Chuy: But did he perhaps also have any stronger ties to the traditional liberals in San Antonio?
Mario: Yeah, he was connected to the Liberals here in town. He started out as a protégé of
Henry B, but they had a falling out.
Chuy: But did he continue to have a relationship with either state or national Democratic Party?
Mario: Oh, yeah. He was there in Washington with the Democratic Party.
Chuy: That’s kind of what I remember. I don’t remember many conversations with him as the Raza Unida Party was being organized. I do recall that he was already involved with the Southwest Voter Registration Project and that, at least in the areas where we were involved in Hidalgo County, we were the only resource available to him for voter registration. And I think to this day, Juan Maldonado probably continues to be one of his directors over there at the Southwest Project. But Raza Unida had two initial statewide runs with Ramsey Muniz. Then you ran. What year did you run?
Chuy: Okay. Let’s go back to the first statewide campaign. I am going to challenge you to recall. There was a meeting either one early morning or late at night, on the Southwest Side. My recollection is that it is in an old building, maybe like a gas station or a machine shop or something. We all met because we had an emergency. We still did not have the signatures, but we needed to file a candidate for governor. So, we showed up there for this emergency and we were all standing around in this place. You were there. Jose Angel was there. And that’s when we first heard about Ramsey Muniz. Do you recall that session?
Mario: Yeah. I had a role in recruiting Ramsey. I didn’t set out to recruit him. I had had contact with the people in Waco, with MAYOs. I had been going there, not regularly, but on an occasional basis. They had had a walkout there. I don’t know if you recall.
Chuy: I don’t recall that.
Mario: About one hundred Chicanos got suspended.
Chuy: I see.
Mario: I was____Chairman brought in to raise hell about that. At any rate, I got to know the guys in Waco. There was one guy that I thought might be a good candidate so I went over there to recruit the guy. He said, “Oh, no, no, no.” What was his name? Johnny…he owned a night club. Johnny Something. Anyway…
Chuy: Oh, Johnny. Was he the guy who married Alma Canales?
Mario: No, that’s Steve.
Chuy: That’s Steve. Right. Okay.
Mario: That’s Steve Espinosa.
Chuy: Also from Waco, right?
Mario: Yeah. So, Steve and his brother and Johnny were all part of the MAYO group.

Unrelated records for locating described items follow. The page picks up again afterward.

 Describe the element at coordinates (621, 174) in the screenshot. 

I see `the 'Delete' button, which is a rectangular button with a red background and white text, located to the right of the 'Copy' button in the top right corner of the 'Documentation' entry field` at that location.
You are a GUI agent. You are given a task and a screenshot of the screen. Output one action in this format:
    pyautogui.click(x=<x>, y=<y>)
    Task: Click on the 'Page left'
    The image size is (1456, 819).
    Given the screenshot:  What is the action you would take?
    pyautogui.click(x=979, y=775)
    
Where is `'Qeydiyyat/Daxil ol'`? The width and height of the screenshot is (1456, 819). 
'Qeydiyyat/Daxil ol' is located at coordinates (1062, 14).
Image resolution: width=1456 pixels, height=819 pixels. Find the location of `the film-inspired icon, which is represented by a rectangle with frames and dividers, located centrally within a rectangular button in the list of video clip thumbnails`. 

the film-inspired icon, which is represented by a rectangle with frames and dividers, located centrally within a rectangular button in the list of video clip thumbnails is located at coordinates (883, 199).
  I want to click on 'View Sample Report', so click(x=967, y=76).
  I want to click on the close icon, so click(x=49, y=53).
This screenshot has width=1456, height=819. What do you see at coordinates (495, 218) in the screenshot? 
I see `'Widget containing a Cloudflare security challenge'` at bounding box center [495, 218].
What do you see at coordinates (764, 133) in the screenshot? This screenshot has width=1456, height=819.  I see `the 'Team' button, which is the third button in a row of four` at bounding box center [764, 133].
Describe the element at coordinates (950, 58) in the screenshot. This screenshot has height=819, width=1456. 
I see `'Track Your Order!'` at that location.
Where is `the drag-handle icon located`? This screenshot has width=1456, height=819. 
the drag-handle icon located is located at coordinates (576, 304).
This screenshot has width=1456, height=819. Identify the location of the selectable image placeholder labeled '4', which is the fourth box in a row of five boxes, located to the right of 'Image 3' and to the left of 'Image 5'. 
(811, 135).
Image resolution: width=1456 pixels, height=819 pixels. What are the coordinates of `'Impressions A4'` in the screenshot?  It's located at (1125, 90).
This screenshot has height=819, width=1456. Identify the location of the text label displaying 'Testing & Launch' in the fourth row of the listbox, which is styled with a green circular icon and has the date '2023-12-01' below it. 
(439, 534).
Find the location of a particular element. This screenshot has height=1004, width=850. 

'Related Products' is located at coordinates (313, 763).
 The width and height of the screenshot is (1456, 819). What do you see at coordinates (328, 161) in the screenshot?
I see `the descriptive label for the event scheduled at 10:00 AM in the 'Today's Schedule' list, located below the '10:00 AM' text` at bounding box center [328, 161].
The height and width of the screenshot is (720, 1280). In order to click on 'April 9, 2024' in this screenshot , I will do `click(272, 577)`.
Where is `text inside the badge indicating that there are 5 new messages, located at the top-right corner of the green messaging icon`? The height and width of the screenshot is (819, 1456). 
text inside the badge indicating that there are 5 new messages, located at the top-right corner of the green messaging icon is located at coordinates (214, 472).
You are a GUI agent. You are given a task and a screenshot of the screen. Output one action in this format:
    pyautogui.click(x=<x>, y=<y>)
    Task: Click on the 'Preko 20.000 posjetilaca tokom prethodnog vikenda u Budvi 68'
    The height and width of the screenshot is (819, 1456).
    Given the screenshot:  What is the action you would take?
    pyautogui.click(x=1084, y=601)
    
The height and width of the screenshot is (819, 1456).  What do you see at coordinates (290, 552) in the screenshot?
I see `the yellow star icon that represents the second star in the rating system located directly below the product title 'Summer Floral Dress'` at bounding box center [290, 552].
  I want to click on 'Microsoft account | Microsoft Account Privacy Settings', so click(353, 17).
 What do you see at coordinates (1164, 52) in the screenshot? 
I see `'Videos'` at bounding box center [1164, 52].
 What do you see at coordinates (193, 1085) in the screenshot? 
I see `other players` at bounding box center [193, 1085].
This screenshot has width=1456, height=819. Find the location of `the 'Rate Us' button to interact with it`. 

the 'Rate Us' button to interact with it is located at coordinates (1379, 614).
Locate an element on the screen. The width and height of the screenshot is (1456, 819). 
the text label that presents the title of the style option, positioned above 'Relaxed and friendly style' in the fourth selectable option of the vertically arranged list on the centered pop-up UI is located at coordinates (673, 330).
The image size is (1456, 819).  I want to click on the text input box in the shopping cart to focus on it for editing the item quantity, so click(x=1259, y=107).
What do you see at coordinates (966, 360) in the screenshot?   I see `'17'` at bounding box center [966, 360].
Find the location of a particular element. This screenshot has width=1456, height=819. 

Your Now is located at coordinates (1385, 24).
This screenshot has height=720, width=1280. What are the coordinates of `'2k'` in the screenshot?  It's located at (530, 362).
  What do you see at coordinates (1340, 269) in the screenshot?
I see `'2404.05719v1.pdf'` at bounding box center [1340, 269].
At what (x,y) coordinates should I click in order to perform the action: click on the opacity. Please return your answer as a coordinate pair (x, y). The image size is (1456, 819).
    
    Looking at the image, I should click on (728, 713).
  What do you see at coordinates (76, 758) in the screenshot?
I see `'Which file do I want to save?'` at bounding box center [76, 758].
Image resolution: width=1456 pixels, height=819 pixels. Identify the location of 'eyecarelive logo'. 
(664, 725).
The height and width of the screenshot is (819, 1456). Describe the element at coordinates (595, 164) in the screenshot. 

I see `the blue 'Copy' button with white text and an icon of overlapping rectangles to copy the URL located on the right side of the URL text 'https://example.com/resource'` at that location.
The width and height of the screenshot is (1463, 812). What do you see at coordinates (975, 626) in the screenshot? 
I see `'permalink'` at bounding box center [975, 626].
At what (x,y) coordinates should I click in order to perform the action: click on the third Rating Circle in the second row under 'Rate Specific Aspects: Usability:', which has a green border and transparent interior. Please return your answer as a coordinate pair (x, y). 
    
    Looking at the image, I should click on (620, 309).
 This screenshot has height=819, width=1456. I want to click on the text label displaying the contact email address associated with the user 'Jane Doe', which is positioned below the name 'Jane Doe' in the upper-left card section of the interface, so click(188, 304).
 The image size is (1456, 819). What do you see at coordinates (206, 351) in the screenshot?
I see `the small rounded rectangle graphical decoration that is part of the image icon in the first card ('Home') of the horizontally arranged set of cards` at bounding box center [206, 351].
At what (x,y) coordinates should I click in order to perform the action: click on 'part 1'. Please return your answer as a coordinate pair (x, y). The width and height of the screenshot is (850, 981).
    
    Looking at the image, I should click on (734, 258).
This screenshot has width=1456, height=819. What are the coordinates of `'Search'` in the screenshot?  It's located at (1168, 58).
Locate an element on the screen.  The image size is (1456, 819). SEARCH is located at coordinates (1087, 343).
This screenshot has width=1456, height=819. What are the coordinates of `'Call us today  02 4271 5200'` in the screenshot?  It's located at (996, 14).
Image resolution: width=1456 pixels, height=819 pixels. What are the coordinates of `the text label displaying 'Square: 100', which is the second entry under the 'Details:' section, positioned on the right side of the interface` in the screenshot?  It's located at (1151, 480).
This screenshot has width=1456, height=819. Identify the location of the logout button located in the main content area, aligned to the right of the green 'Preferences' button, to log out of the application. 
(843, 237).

Mario: So I went to Johnny in Waco and said, “Johnny, you’ve got to run, man”
Chuy: For governor?
Mario: For governor. He said, “Aw, no, Mario”. You know, those guys over there have that West Texas accent.
Chuy: Actually, East Texas…drawl.
Mario: East Texas Gringo drawl. Then he said, “I think that Ramsey would be the best candidate”
Chuy: You didn’t know Ramsey.
Mario: I had met him, yeah.
Chuy: Oh, had you met him?
Mario: Yeah. I had met him because he was involved with… he had some role advising in that walkout.
Chuy: I see. So, we’re there at that meeting and, as usual, Jose Angel is one of the guys that’s
controlling the conversation. And, I think, we’re still even talking about, I think, whether we go statewide or not. Right? (Laughter)
Mario: About to canvass. (Laughter)
Chuy: So that was the discussion. I think it was a very early morning meeting, madrugada, something like that. I remember driving all the way from the Valley up and we’re standing there. I am looking around and saying, “We have a party in Hidalgo County. We’ve already collected signatures and we know that’s it’s a pain in the ass.” I remember, Mario, on the signatures for 1970. I remember recruiting farmworkers, viejitas, y todo, and we went out and got signatures everywhere. Right? And then I was a little disappointed that we had a whole bunch of candidates filing who had not even helped with the project. (Laughter) So I am looking around saying, “Who’s going to be our gubernatorial candidate.” Of course, in my mind, the worst candidate would be Jose Angel Gutierrez. I’ve said it all along, just simply because I thought that we would end up fighting the press and explaining and all of that stuff, right, for all these indiscretions. (Laughter) Anyway, I remember that he had to go somewhere. So, he said, “Here is my application. If nobody else runs, then I’ll run.” And I’m going, “What the hell is going on?” And then, I had seen Ramsey Muniz standing there, but I thought he was a Gabacho. And we left without a candidate. I don’t know if you remember that.
Chuy: We left there. I did. I left that meeting without knowing that there was a candidate. So my attitude was, “Well, if there is no statewide party, there’s no statewide party. We still have Hidalgo County.” And it wasn’t until later, that I realized, maybe a day or two later, (Laughter) that Ramsey Muniz was the candidate for governor. I said, “Who’s that?” (Laughter) The guy who was there. So that’s the way the statewide party got organized.
Mario: Yeah. I called the guys and asked, “Do you still think Ramsey would be a candidate?” They said, “Yeah.” So, I said, “Well, get his butt over here!” (Hilarious laughter) He came.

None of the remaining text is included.